After the birth can be another story, though. You haven't slept in what feels like years, your friend might drop off some muslin cloths, tiny shoes, or a meal. Despite their good wishes, visitors might feel overwhelming or unwelcome. You make it out to the shops, finally, but your little one is unsettled (potentially because you feel unsettled). There isn't support and warm words from passers-by; instead there looks of judgement or unhelpful comments. There isn't a party to be excited for, your partner is back at work, you are at home feeling ragged and unsupported.
You had the ballgown, the excitement, the party like Cinderella before your birth. But after, you can feel like you are isolated, sweeping out the fireplace (or changing your 100th nappy) in tatters. This is the reverse Cinderella Complex.
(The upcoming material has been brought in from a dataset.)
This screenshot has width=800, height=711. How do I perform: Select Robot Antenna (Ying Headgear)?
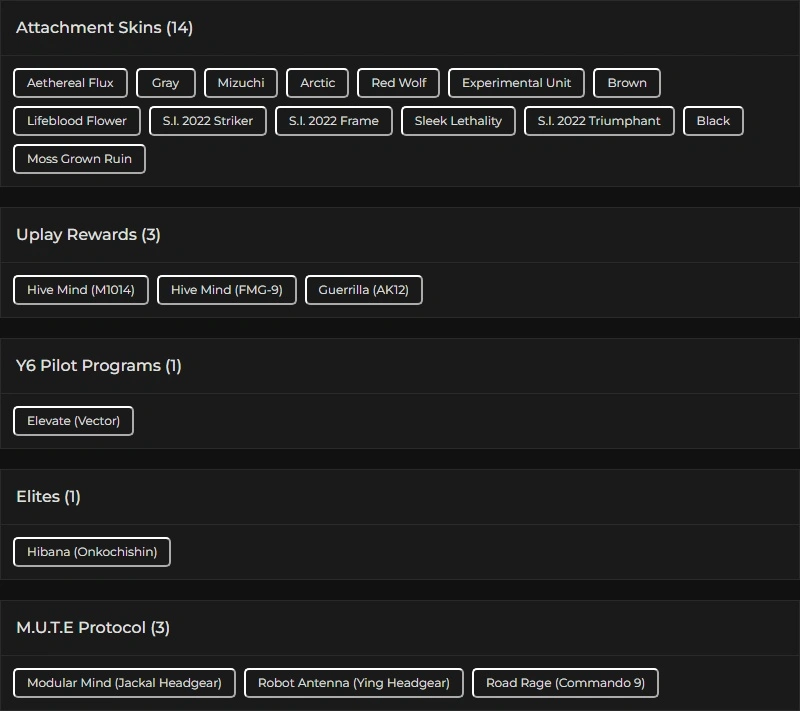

As Eisenberg said so perfectly: – the pregnant princess has become the postpartum peasant.
This lack of support, isolation and overwhelm in new parents is a big part of my inspiration to be a postnatal doula. Now, the story I've told you is anecdotal and sad (why would anyone want to go through that?!). I'm writing about it to name it, to take its power away, because I believe this has to change. I don't want anyone to feel like this. Ever. I don't care where your support comes from, whether it is from my Postnatal Village, another postnatal doula, or your friends and family. I want to take the power away from this Reverse Cinderella Complex and give it back to YOU.
Maybe you could organise baby showers, or mother blessings, with food and services as gifts (less appealing than those adorable tiny Nikes, but way more practical). Maybe you could send a message to your friends, or leave a note on your door, asking them to be respectful of you and your baby, asking them do the dishes before snuggling your new little one. Maybe you could travel to the shops with some lightness and playfulness and "buggy bingo" in your handbag, rather than take unsolicited words to heart.
My wish for you, and all mothers, is that you have all the support you need.
How would it feel to be nourished and supported?